Administrative data, past medical history, sign and symptoms, physical examinations, and laboratory tests in similar studies are also an important part of MDS.[23,24]

This study presents a consensus-based framework for the essential data elements in differential diagnosis in oral medicine, in order to ensure that the necessary steps are taken for effective diagnosis. To our knowledge, this is the first attempt at the objective of structuring the essential data elements in differential diagnosis in oral medicine. The high level of agreement (close to 95%) between experts shows a high degree of unanimity and reflects a considerably uniform professional criterion. A limitation in our study is the selection of participants that all came from Iran, and there may have been a geographic bias. A large-scale and representative study of other countries is required to validate this suggested framework.

Conclusions

The study achieved close to full agreement in the suggested framework (tool) for structuring the essential data elements in differential diagnosis in oral medicine using a comprehensive search with rich keywords in databases and reference texts, providing an environment for discussion and exchange of ideas among experts and the careful use of the Delphi decision technique.

Embedding this tool in future clinical trials will promote the consistency and transparency in recording data elements in diagnosis process. The tool provides a way of controlling data variance and diagnostic reliability as well as interrater reliability and intertrial reproducibility.
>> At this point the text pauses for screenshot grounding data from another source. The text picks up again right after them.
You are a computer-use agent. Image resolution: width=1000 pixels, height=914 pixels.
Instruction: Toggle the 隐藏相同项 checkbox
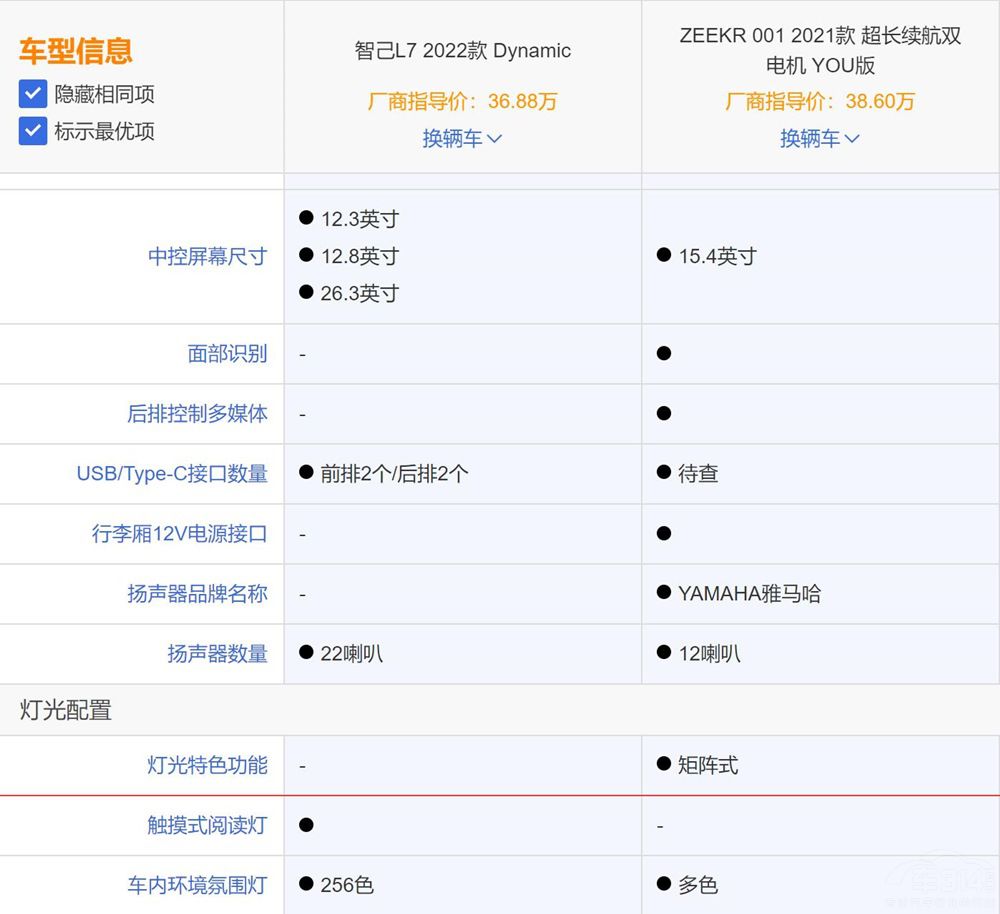click(33, 94)
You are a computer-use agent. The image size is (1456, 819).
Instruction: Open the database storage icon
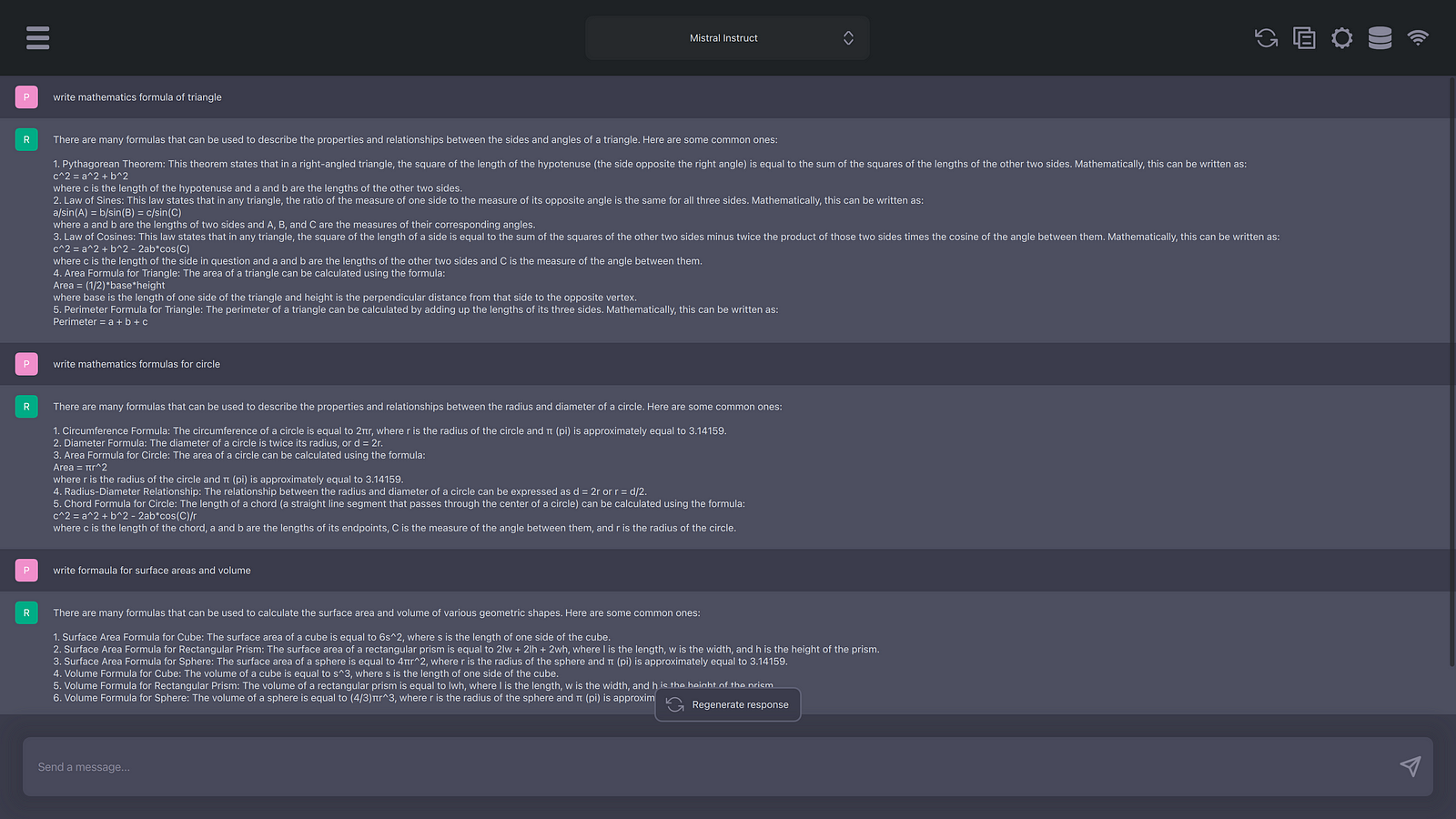pos(1380,37)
It is also useful for clinicians and health information managers in organizing the floating data in the process of diagnosis and proposes a set of quality criteria for future research on the validity of diagnostic methods, thus providing a suitable opportunity for planning national and international studies.

This framework can be used as a foundation for the designing of an intelligent system and for evaluation in a cross-sectional diagnostic or quasi-experimental study in our institution.

Financial support and sponsorship

Nil.

Conflicts of interest

There are no conflicts of interest.

Acknowledgment

We would like to acknowledge the faculty members of Oral Diseases and Diagnostics Department of Tehran University of Medical Sciences and the faculty members of Health Information Management Department of Tehran University of Medical Sciences for participation in panel of experts.